• THE TASK
Reproduce the passage on immediate inferences below, word for word and in full.

• SOURCE TEXT
◆ ◆ ◆

CHAPTER VII
IMMEDIATE INFERENCES

§ 1. Under the general title of Immediate Inference Logicians discuss three subjects, namely, Opposition, Conversion, and Obversion; to which some writers add other forms, such as Whole and Part in Connotation, Contraposition, Inversion, etc. Of Opposition, again, all recognise four modes: Subalternation, Contradiction, Contrariety and Sub-contrariety. The only peculiarities of the exposition upon which we are now entering are, that it follows the lead of the three Laws of Thought, taking first those modes of Immediate Inference in which Identity is most important, then those which plainly involve Contradiction and Excluded Middle; and that this method results in separating the modes of Opposition, connecting Subalternation with Conversion, and the other modes with Obversion. To make up for this departure from usage, the four modes of Opposition will be brought together again in § 9.

§ 2. Subalternation.—Opposition being the relation of propositions that have the same matter and differ only in form (as A., E., I., O.), propositions of the forms A. and I. are said to be Subalterns in relation to one another, and so are E. and O.; the universal of each quality being distinguished as 'subalternans,' and the particular as 'subalternate.'

It follows from the principle of Identity that, the matter of the propositions being the same, if A. is true I. is true, and that if E. is true O. is true; for A. and E. predicate something of All S or All men; and since I. and O. make the same predication of Some S or Some men, the sense of these particular propositions has already been predicated in A. or E. If All S is P, Some S is P; if No S is P, Some S is not P; or, if All men are fond of laughing, Some men are; if No men are exempt from ridicule, Some men are not.

◆ ◆ ◆

• GIVEN MATERIAL
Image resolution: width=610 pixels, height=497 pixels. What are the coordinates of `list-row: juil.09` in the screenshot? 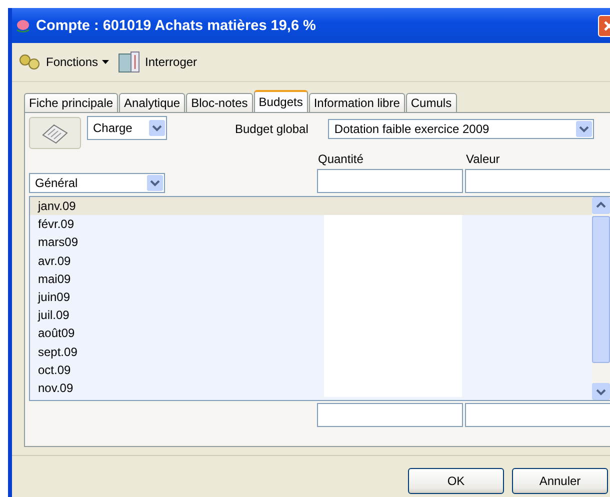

◆ ◆ ◆

• ANSWER TO THIS EXERCISE
CHAPTER VII
IMMEDIATE INFERENCES

§ 1. Under the general title of Immediate Inference Logicians discuss three subjects, namely, Opposition, Conversion, and Obversion; to which some writers add other forms, such as Whole and Part in Connotation, Contraposition, Inversion, etc. Of Opposition, again, all recognise four modes: Subalternation, Contradiction, Contrariety and Sub-contrariety. The only peculiarities of the exposition upon which we are now entering are, that it follows the lead of the three Laws of Thought, taking first those modes of Immediate Inference in which Identity is most important, then those which plainly involve Contradiction and Excluded Middle; and that this method results in separating the modes of Opposition, connecting Subalternation with Conversion, and the other modes with Obversion. To make up for this departure from usage, the four modes of Opposition will be brought together again in § 9.

§ 2. Subalternation.—Opposition being the relation of propositions that have the same matter and differ only in form (as A., E., I., O.), propositions of the forms A. and I. are said to be Subalterns in relation to one another, and so are E. and O.; the universal of each quality being distinguished as 'subalternans,' and the particular as 'subalternate.'

It follows from the principle of Identity that, the matter of the propositions being the same, if A. is true I. is true, and that if E. is true O. is true; for A. and E. predicate something of All S or All men; and since I. and O. make the same predication of Some S or Some men, the sense of these particular propositions has already been predicated in A. or E. If All S is P, Some S is P; if No S is P, Some S is not P; or, if All men are fond of laughing, Some men are; if No men are exempt from ridicule, Some men are not.